───── Extracted text

In the kitchen, as in other realms, a reliable formula can feel like a lifeline, providing a needed semblance of order and predictability to the world. You plug variables into a tried-and-true pattern and you wind up with consistently good results. That’s what this orzo skillet dinner has been for me for years, a trail guide for a tasty, healthful, one-pan meal that is adaptable to the ingredients I have on hand. I can’t imagine a time when it’s needed more.

The dish pivots around the orzo. If you have that, you can riff on the rest using the basic framework that follows. (I use whole-grain orzo, but regular works perfectly, too. Other small pasta shapes or grains such as rice would also be likely to work, but the cook time and liquid needed for those would probably differ.)

First, heat an allium in oil – here I use an onion, but you could opt for leeks, shallots, garlic, scallions or a combination of those. Add the orzo to the skillet and stir to coat it in the oil and toast it lightly, then add water and/or broth and simmer until the pasta is about halfway cooked. Toss in a few cups of tender vegetables and herbs – for this iteration I used peas, spinach and dill, but grape tomatoes, chopped asparagus, green beans, kale, Swiss chard or even frozen vegetables would work, as would any fresh, tender herb or, instead, a teaspoon or two of dried herbs. A squeeze of lemon juice adds a bright acidity, but a splash of white wine vinegar, lime or orange works, too.

Then comes the seafood – my usual is chunks of salmon – but any firm, fresh fish fillet would work, as would shrimp, scallops or even flakes of canned salmon or tuna. To make the dish vegetarian, you could add a drained can of beans instead.

──────────
───── Supplied information

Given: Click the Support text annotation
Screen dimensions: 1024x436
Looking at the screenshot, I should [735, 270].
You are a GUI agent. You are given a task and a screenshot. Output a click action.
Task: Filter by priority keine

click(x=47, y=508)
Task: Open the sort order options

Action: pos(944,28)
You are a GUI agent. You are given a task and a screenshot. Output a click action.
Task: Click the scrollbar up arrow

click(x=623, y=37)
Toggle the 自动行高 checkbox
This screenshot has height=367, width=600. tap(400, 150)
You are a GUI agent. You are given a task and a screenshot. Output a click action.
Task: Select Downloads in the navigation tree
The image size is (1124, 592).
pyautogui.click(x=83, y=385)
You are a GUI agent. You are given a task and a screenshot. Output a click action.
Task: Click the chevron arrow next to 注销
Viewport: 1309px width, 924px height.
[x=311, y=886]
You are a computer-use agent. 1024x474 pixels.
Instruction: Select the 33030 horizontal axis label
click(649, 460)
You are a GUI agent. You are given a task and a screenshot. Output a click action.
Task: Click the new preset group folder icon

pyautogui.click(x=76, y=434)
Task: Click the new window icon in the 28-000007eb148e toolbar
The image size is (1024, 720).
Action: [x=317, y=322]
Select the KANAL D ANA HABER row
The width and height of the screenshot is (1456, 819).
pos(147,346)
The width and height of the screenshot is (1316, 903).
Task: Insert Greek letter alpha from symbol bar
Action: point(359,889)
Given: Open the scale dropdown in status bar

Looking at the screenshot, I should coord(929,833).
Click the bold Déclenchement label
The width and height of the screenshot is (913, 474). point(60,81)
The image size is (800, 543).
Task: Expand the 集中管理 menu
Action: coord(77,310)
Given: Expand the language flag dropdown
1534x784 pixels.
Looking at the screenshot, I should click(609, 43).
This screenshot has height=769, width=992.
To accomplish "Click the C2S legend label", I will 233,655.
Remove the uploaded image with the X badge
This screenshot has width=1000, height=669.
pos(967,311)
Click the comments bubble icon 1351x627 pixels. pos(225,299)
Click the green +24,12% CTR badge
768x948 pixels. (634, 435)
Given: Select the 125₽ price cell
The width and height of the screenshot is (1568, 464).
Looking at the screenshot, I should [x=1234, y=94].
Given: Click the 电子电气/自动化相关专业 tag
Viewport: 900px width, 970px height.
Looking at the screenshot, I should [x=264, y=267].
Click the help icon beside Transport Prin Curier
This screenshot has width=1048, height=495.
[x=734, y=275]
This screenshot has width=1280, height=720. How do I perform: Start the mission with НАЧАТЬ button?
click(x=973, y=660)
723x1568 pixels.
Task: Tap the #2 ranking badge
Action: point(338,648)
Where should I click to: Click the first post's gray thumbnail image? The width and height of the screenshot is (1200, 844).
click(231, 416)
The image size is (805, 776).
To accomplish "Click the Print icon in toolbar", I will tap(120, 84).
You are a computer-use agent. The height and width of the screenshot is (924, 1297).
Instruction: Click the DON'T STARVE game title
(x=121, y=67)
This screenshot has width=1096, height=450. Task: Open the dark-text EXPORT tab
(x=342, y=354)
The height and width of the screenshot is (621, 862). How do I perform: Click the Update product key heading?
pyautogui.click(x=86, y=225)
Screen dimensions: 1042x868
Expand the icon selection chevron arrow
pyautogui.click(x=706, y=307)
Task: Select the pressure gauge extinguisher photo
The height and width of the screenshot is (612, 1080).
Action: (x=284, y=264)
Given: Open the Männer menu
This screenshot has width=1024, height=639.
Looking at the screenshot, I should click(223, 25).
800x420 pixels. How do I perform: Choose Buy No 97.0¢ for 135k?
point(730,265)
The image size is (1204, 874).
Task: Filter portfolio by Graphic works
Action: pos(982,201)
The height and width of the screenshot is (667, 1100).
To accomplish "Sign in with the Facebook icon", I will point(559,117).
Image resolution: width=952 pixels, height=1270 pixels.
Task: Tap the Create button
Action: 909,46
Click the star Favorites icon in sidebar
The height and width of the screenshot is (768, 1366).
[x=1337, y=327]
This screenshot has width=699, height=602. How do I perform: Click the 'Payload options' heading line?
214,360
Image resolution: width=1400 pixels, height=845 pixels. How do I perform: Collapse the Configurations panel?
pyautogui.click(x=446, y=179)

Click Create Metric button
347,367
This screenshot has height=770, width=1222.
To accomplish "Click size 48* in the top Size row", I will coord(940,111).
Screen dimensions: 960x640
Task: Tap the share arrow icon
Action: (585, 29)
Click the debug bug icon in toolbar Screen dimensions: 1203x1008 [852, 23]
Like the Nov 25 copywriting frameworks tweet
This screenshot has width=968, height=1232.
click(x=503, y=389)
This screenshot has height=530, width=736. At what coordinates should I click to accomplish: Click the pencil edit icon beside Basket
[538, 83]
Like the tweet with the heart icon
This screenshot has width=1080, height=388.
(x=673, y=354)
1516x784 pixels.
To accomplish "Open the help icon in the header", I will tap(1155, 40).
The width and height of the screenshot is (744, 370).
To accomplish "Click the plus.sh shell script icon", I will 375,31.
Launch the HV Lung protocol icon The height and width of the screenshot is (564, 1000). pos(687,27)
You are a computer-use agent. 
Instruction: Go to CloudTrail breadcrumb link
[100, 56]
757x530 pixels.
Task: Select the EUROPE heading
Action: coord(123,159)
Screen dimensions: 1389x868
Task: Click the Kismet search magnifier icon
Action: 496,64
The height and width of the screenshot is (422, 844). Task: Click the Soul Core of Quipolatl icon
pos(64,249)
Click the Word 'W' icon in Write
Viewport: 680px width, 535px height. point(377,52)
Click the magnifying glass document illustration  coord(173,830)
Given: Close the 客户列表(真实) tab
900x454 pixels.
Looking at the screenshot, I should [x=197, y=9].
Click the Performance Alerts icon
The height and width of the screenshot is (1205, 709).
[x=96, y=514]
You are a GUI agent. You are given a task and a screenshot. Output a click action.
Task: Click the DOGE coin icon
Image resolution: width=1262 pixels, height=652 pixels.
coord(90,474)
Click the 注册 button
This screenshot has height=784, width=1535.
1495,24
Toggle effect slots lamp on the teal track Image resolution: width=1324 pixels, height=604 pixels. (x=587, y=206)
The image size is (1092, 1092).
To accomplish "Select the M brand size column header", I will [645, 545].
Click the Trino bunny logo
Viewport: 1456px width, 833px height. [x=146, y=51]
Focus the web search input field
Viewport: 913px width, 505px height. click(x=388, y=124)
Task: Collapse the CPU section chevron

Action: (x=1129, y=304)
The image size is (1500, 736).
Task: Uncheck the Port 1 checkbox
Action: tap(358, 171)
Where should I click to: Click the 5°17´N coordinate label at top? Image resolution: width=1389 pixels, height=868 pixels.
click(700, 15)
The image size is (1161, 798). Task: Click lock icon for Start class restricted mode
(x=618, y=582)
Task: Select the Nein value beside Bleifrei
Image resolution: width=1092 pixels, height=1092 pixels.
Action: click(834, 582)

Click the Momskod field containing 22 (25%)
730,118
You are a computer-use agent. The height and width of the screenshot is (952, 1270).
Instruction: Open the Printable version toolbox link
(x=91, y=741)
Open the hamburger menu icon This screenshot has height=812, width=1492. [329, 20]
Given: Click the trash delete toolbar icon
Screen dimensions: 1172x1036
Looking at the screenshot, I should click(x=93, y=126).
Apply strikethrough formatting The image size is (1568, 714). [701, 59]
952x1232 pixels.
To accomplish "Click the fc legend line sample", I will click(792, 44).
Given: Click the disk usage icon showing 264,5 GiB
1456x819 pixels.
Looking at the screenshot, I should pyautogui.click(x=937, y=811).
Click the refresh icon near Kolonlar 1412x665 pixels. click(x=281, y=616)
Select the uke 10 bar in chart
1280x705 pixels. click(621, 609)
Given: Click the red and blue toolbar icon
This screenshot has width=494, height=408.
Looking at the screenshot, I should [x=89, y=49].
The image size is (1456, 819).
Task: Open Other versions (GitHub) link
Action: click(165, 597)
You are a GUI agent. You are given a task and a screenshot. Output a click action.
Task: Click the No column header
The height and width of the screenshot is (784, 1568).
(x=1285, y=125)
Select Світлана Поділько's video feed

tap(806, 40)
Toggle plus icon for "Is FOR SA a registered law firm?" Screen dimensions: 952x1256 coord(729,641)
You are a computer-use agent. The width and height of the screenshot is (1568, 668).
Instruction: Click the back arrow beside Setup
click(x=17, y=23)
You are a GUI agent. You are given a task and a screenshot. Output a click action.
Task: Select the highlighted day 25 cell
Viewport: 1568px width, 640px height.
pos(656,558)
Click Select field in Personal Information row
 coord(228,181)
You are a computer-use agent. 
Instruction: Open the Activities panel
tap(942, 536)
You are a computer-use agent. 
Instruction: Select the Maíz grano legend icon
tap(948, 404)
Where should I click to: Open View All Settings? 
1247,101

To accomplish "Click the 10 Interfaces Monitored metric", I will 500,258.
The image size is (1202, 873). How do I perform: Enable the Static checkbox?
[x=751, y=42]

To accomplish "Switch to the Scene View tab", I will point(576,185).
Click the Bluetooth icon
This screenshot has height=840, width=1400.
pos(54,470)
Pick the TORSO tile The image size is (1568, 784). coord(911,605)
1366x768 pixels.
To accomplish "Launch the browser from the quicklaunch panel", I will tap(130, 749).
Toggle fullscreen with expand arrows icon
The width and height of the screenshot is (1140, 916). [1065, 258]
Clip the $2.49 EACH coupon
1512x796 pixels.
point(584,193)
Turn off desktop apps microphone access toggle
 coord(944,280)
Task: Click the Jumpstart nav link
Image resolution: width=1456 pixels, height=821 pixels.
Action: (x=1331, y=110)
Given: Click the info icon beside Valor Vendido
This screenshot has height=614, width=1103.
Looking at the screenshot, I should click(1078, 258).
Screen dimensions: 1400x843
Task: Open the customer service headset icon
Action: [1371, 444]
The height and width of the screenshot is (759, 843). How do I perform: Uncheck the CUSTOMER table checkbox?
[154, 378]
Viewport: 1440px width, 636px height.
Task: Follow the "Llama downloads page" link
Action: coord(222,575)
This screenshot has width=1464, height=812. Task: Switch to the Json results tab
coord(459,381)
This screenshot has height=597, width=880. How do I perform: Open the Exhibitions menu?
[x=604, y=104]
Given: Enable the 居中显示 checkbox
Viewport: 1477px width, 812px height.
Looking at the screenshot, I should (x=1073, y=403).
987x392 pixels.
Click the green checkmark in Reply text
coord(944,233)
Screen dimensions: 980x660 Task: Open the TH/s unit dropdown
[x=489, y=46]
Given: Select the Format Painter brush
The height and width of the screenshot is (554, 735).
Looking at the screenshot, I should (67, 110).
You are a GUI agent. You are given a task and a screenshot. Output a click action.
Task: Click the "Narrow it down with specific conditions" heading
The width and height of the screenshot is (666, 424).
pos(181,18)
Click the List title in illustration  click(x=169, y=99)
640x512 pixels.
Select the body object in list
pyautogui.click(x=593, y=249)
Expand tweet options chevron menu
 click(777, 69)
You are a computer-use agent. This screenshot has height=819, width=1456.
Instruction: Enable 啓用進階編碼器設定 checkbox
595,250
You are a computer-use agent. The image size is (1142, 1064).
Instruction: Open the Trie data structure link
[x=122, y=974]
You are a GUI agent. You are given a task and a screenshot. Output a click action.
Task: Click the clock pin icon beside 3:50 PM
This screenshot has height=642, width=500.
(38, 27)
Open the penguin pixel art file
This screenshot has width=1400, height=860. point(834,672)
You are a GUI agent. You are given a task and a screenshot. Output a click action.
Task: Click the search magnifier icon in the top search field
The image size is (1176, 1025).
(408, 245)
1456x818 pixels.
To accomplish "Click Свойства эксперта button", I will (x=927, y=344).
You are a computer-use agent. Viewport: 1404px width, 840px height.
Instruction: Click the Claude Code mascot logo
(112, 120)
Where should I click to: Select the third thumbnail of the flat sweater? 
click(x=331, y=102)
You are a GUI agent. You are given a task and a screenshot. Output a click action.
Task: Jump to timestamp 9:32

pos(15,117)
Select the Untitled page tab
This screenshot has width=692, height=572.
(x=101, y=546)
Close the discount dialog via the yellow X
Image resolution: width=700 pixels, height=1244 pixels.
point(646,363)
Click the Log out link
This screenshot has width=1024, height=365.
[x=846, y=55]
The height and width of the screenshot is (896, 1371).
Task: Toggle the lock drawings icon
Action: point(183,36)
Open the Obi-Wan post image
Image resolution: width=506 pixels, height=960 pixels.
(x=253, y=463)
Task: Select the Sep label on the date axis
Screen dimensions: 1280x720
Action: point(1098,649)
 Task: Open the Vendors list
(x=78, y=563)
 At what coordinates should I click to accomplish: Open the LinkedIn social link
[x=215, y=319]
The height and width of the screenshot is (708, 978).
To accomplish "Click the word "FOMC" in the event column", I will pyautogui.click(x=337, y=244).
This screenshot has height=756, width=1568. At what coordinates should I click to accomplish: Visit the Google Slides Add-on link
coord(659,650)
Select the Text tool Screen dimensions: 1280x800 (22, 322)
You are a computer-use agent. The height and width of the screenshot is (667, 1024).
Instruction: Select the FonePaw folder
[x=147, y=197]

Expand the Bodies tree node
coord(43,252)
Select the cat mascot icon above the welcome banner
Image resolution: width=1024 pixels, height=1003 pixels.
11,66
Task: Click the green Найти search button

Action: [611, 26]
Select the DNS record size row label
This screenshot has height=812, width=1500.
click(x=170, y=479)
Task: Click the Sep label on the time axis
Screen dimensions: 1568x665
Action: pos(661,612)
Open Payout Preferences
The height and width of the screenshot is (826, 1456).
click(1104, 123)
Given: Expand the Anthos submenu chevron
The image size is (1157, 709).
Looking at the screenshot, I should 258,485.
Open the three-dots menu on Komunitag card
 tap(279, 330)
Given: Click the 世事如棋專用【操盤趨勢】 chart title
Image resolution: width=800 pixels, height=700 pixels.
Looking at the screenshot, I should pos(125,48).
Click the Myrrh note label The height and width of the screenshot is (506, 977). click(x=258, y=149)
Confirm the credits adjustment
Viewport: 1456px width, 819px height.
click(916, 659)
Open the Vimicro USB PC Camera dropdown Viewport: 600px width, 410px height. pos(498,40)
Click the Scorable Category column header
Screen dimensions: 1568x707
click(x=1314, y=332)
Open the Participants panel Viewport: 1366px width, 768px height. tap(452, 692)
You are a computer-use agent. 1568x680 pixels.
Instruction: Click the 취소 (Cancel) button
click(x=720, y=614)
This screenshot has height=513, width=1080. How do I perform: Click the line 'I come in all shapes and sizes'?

──────────

Exercise tasks -
(a) According to the orzo skillet text, what seafood does the writer usually add to the dish?
(b) Please write out the orzo skillet text from "First, heat an" to "orange works, too.".
(c) Carry the orzo skillet text on from the point where it stops.
The data comes from a separate source unrelated to the orzo skillet text.

Results for each task -
(a) Chunks of salmon.

(b)
First, heat an allium in oil – here I use an onion, but you could opt for leeks, shallots, garlic, scallions or a combination of those. Add the orzo to the skillet and stir to coat it in the oil and toast it lightly, then add water and/or broth and simmer until the pasta is about halfway cooked. Toss in a few cups of tender vegetables and herbs – for this iteration I used peas, spinach and dill, but grape tomatoes, chopped asparagus, green beans, kale, Swiss chard or even frozen vegetables would work, as would any fresh, tender herb or, instead, a teaspoon or two of dried herbs. A squeeze of lemon juice adds a bright acidity, but a splash of white wine vinegar, lime or orange works, too.

(c)
A finishing sprinkle of briny feta on top makes the dish for me, but you could substitute soft goat cheese, or go for some sliced olives or capers to add a salty punch instead.

This recipe is fulfilling and packed with fresh spring flavors as written, but I hope you see it as a template to accommodate a range of ingredients. Just make sure to pick up some orzo next time you are at the store.

• • •

ORZO SKILLET WITH SALMON, PEAS, DILL AND FETA

This healthful, one-pan meal is brimming with tender green vegetables and chunks of fresh salmon, all cooked along with the orzo pasta they are nestled in. The dish is lemony and herbaceous and is dreamy with a briny sprinkle of feta cheese melted in at the end, for a fast, fresh and fulfilling meal. From nutritionist and cookbook author Ellie Krieger.

30 minutes

4-6 servings

Ingredients

2 tablespoons olive oil

1 small yellow onion, diced (1 cup)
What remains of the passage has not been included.